Evaluation of the diagnostic accuracy of the HemoCue device for detecting anaemia in healthy schoolaged children in KwaZulu-Natal, South Africa
Background. The prevalence of anaemia in school-aged children is reported to be high (>10%), yet neither the onset of anaemia nor the disease causing it is easily established. Any form of anaemia, even if mild, can compromise children’s health and survival. This study was conducted to generate data to support or reject use of the HemoCue device as a potential point-of-care method for haemoglobin (Hb) assessment in field and primary healthcare settings.

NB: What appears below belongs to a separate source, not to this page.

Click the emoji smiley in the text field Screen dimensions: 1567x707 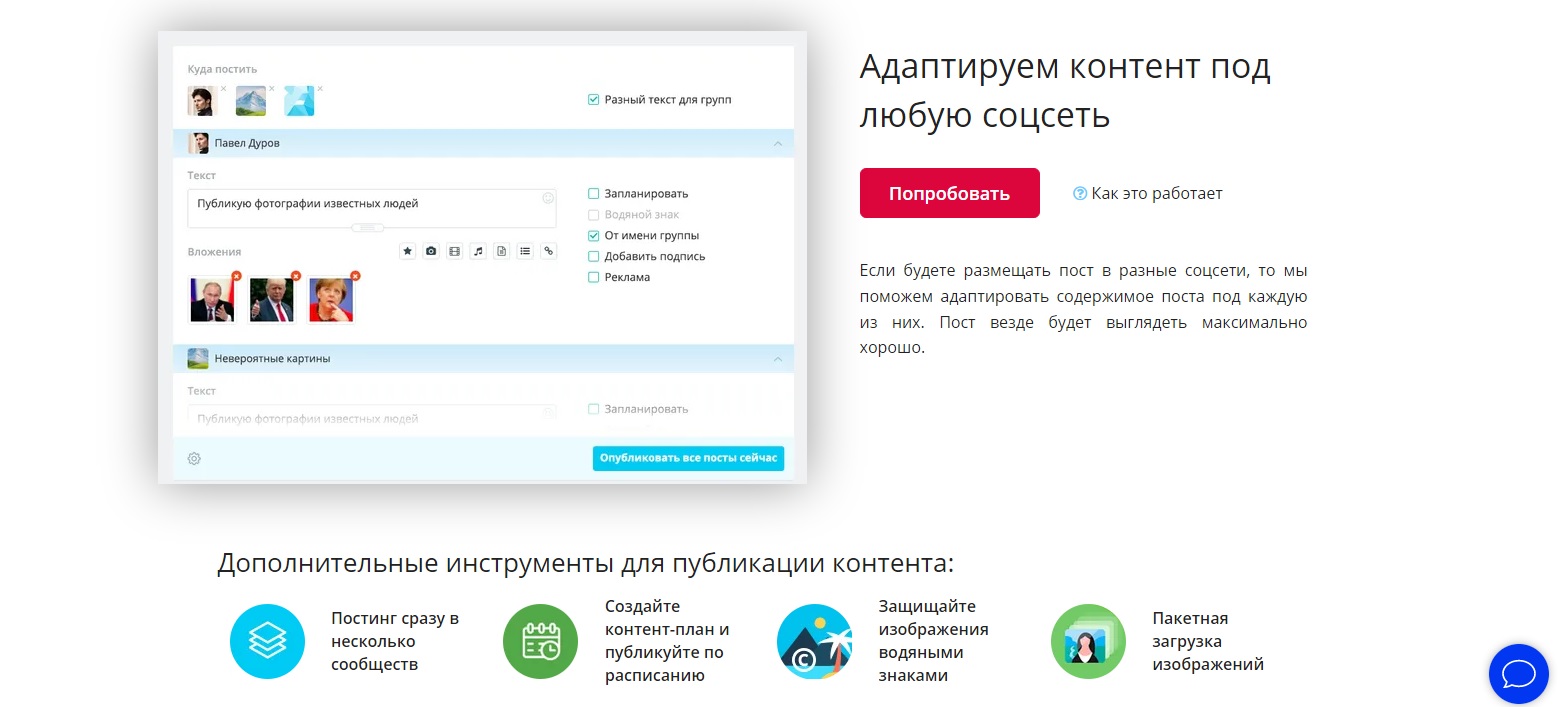point(548,198)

Objective. To assess the validity of the HemoCue in relation to the gold-standard laboratory method.
Methods. A cross-sectional study of children aged 6 - 8 years, analysing the diagnostic accuracy of the HemoCue in determining Hb levels in venous blood. Agreement between the HemoCue and laboratory techniques was evaluated using the Bland-Altman plot. The intra-class correlation coefficient was used to assess within-subject variability of measured Hb.
Results. A trend of underestimation of Hb values was noted. The mean Hb with the HemoCue was 11.70 g/dL and that with the laboratory method 12.19 g/dL. The mean difference between the two methods was 0.49 g/dL, with a standard deviation of 0.77 g/dL (95% confidence interval –0.59 - –0.38). Discrepancies >1 g/dL were identified in 14.1% of cases. Bias increased with increasing Hb values.
Conclusion. The HemoCue was found to be comparable to the standard laboratory method for determining Hb concentrations in school-aged children. Its usefulness for screening healthy children was demonstrated, although a full blood count is recommended if anaemia or iron deficiency is suspected.